The pipeline can be customized by skipping steps or configuring options.

Examples: # Full pipeline with auto-discovery koza merge --input-dir ./data/ --mappings-dir ./sssom/ -o clean_graph.duckdb

# Specific files with export
koza merge -n nodes.tsv -e edges.tsv -m mappings.sssom.tsv --export --export-dir ./output/

# Skip normalization, only join and prune
koza merge -n "*.tsv" -e "*.tsv" --skip-normalize -o graph.duckdb

# Custom singleton handling
koza merge --input-dir ./data/ -m "*.sssom.tsv" --remove-singletons

Usage:

$ koza merge [OPTIONS]

Options:

  • -n, --nodes TEXT: Node files or glob patterns (can specify multiple)
  • -e, --edges TEXT: Edge files or glob patterns (can specify multiple)
  • -m, --mappings TEXT: SSSOM mapping files or glob patterns (can specify multiple)
  • -d, --input-dir TEXT: Directory to auto-discover KGX files
  • --mappings-dir TEXT: Directory containing SSSOM mapping files
  • -o, --output TEXT: Path to output database file (default: temporary)
  • --export: Export final clean data to files
  • --export-dir TEXT: Directory for exported files (required if --export)
  • -f, --format [tsv|jsonl|parquet]: Output format for exported files [default: tsv]
  • --archive: Export as archive (tar) instead of loose files
  • --compress: Compress archive as tar.gz (requires --archive)
  • --graph-name TEXT: Name for graph files in archive (default: merged_graph)
  • --skip-normalize: Skip normalization step
  • --skip-prune: Skip pruning step
  • --keep-singletons: Keep singleton nodes (default) [default: True]
  • --remove-singletons: Move singleton nodes to separate table
  • -q, --quiet: Suppress output
  • -p, --progress: Show progress bars [default: True]
  • --help: Show this message and exit.

koza report

Generate comprehensive reports for KGX graph databases.

Available report types:

• qc: Quality control analysis by data source

• graph-stats: Comprehensive graph statistics (similar to merged_graph_stats.yaml)

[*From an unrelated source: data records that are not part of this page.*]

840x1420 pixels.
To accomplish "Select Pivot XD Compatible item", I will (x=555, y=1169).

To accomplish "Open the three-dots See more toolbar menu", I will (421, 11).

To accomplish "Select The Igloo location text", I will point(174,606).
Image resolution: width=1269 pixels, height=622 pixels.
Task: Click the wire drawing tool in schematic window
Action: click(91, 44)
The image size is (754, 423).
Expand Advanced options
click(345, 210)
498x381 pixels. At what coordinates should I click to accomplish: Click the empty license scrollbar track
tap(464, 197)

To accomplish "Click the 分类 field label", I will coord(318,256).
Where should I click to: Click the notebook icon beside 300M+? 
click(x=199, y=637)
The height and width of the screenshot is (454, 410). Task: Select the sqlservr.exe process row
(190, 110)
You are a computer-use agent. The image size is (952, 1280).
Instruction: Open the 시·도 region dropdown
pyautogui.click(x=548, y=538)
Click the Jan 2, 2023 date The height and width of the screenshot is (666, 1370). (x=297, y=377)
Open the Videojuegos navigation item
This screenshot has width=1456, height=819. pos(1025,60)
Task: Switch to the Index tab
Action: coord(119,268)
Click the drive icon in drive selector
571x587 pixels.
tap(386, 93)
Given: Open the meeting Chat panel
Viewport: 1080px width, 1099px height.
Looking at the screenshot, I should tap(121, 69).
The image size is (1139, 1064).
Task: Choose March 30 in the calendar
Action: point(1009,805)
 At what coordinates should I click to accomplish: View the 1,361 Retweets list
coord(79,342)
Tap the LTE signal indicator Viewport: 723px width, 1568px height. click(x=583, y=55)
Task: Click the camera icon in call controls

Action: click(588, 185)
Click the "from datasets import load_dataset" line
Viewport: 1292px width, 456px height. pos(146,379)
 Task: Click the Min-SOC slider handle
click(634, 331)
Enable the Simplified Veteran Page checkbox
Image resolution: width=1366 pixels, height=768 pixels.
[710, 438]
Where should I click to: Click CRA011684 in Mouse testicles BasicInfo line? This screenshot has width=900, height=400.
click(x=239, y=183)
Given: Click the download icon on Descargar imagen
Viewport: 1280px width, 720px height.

• schema: Database schema analysis and biolink compliance

Examples:

# Generate QC report
koza report qc -d merged.duckdb -o qc_report.yaml

# Generate graph statistics
koza report graph-stats -d merged.duckdb -o graph_stats.yaml

# Generate schema report
koza report schema -d merged.duckdb -o schema_report.yaml

# Quick QC analysis (console output only)
koza report qc -d merged.duckdb

Usage:

$ koza report [OPTIONS] REPORT_TYPE

Arguments:

  • REPORT_TYPE: Type of report to generate: qc, graph-stats, or schema [required]

Options:

  • -d, --database TEXT: Path to DuckDB database file [required]
  • -o, --output TEXT: Path to output report file (YAML format)
  • -q, --quiet: Suppress progress output
  • --help: Show this message and exit.

koza node-report

Generate tabular node report with GROUP BY ALL categorical columns.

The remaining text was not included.